I mean, we rip into stuff and gut rooms with little regard, but none of the projects are really that big. At 2500 sqaure feet (including the basement) this house just isn't that expansive. I sometimes wonder what I would do with a bigger house. I think customization would be the first thing to go. Everything would need to be more pre-fab. I guess that's the route to McMansions and what makes them so uniquely sterile. Or you'ld need a vast crew of people to get the work done in any reasonable amount of time (with deep pockets to match).
What about you other housebloggers out there? What are your thoughts on scale and detail? How do you manage? How do you mitigate? Just curious.
2500 square feet is pretty big, actually. My little cottages will run about 800 square feet -- and that brings me to the question about perspective and size and cost. One of the problems of building beautiful little houses is that the square foot cost is disproportionate to the cost of big houses.

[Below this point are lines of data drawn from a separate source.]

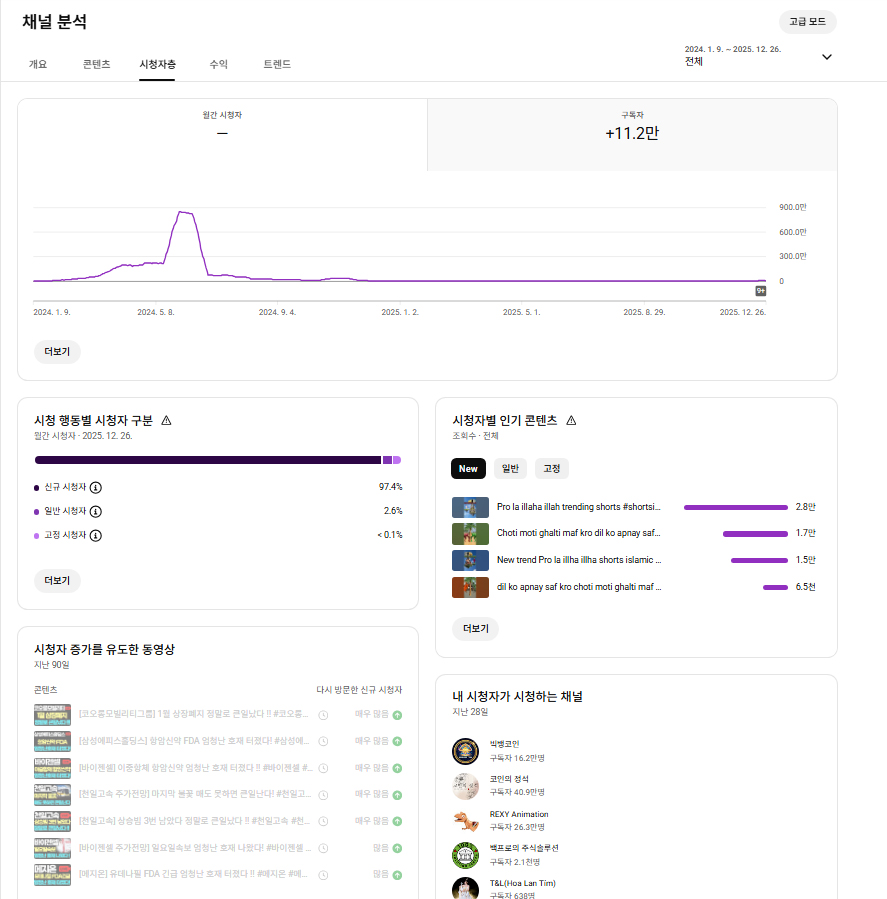Click the 9+ marker on the chart
The width and height of the screenshot is (887, 899).
point(760,290)
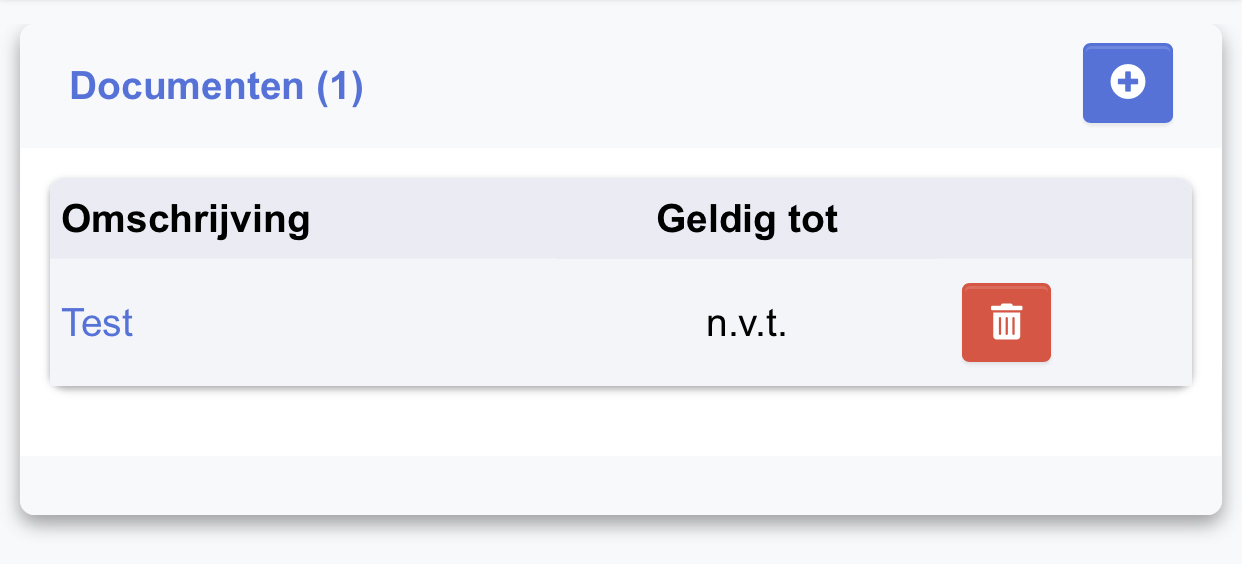Image resolution: width=1242 pixels, height=564 pixels.
Task: Click the blue add document button
Action: (1128, 83)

Part of that is the fixed costs of a bathroom and kitchen -- even little ones have a stove/frig/dishwasher -- and part is the cost of dressing the little houses with the built-ins they need to be easily lived-in. In order for little houses to work they need careful fit and finish. If you are working on a one-off for yourself then your square foot costs will be high -- unless you do the work yourself, as you and Michael have.
It's a balance I think about a great deal these days.
Posted by: ivy | 2007.06.10 at 19:35
Your friend seems like a wise man!
It's a lesson I personally had to learn the hard way, for instance: I spent the first two years of our home ownership insisting that I darn well could maintain our lawn by myself. Finally this summer, with weeds crowding out the grass on all THREE AND A HALF ACRES, I realized I was being a bit too ambitious. I finally gave in and agreed to have someone come in to mow the lawn, so now I can focus solely on our flowerbeds, nascent vegetable garden, and other improvements.
It's the same story inside the house (4300 square feet) but for some reason we implicitly understood from the beginning that we just simply could not do it all, either at once, or by ourselves. It is a lot of ground to cover! We've picked our battles along the way, which is why we have a gorgeous and nearly complete dining room but a hellishly badly laid out kitchen and ancient appliances that barely limp along on a daily basis.
For us, we basically decided that the little interior details ARE important to us, so we're taking it as slowly as we need to in order to fit our budget and our time constraints.